Aim of the exercise: Below are the records; give again exactly the line with "Viewport: 1363px width, 635px", the line with "Click the 6%", and each line that lies between them, and nothing besides.

Provided data:
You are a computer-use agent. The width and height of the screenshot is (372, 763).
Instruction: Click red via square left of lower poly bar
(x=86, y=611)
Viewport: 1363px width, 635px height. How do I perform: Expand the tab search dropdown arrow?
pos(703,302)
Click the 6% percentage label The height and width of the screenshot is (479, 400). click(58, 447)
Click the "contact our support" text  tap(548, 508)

---

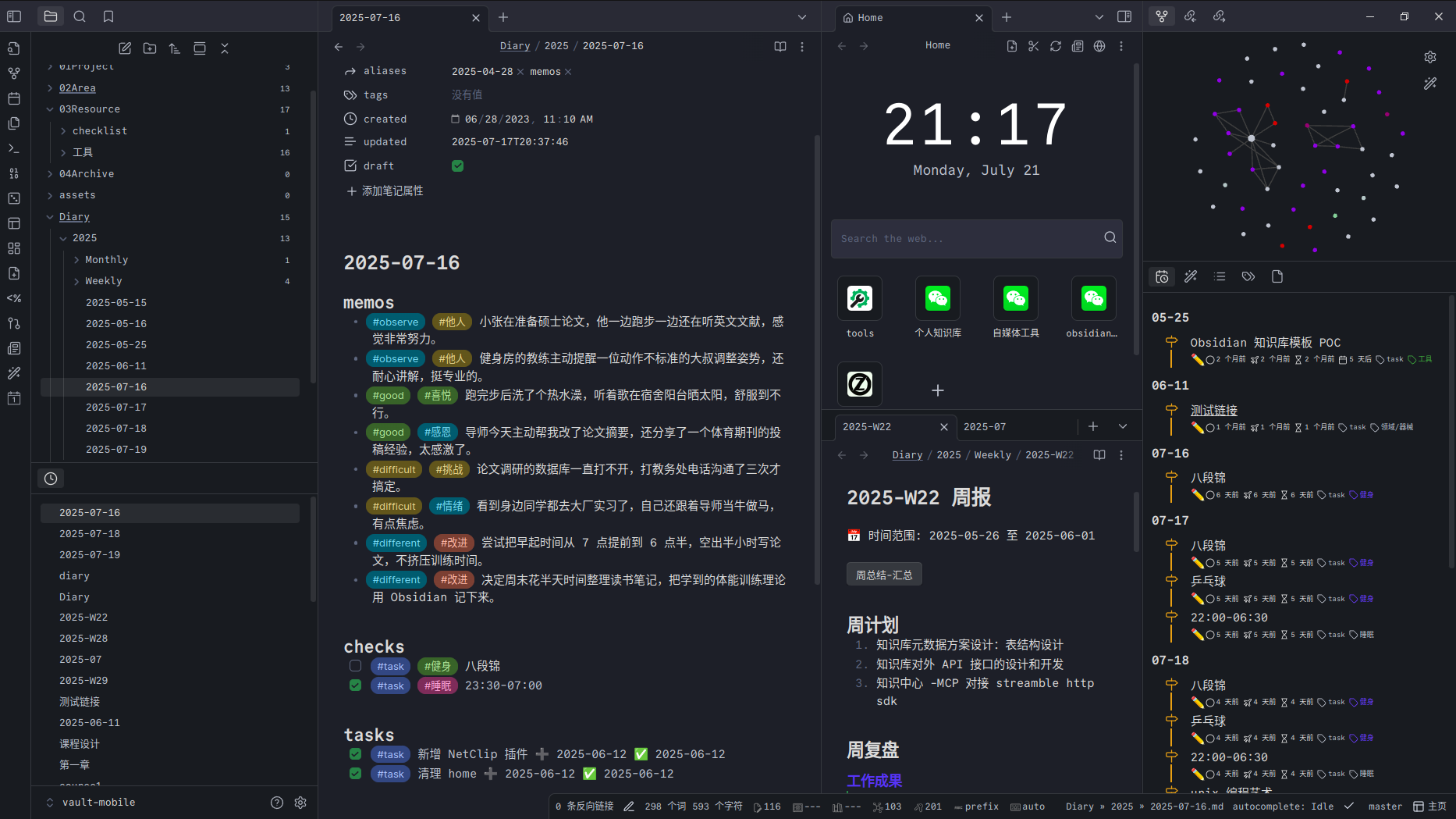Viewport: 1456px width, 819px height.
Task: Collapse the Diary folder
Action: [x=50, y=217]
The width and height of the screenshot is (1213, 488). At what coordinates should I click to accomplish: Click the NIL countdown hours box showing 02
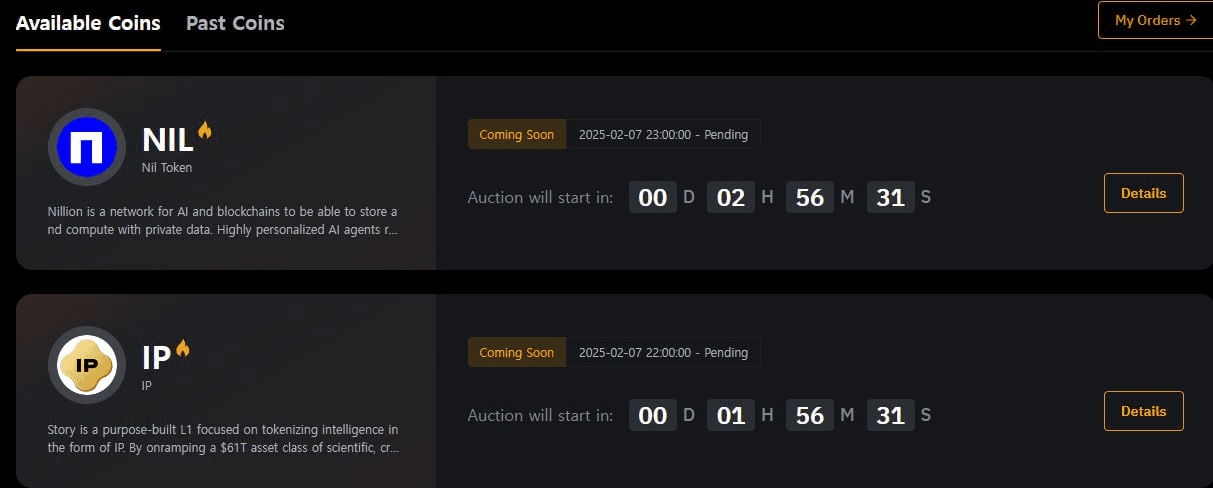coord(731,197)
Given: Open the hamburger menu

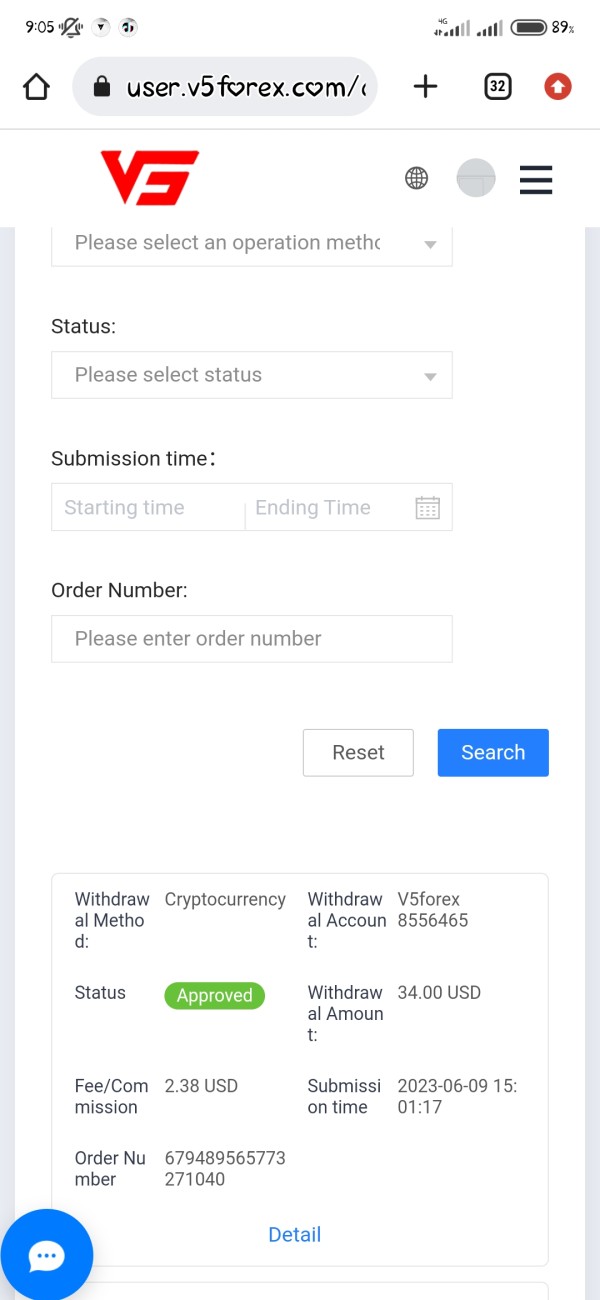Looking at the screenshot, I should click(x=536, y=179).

Task result:
Viewport: 1363px width, 635px height. How do I perform: Expand the tab search dropdown arrow?
pos(703,302)
Click the 6% percentage label The height and width of the screenshot is (479, 400). click(58, 447)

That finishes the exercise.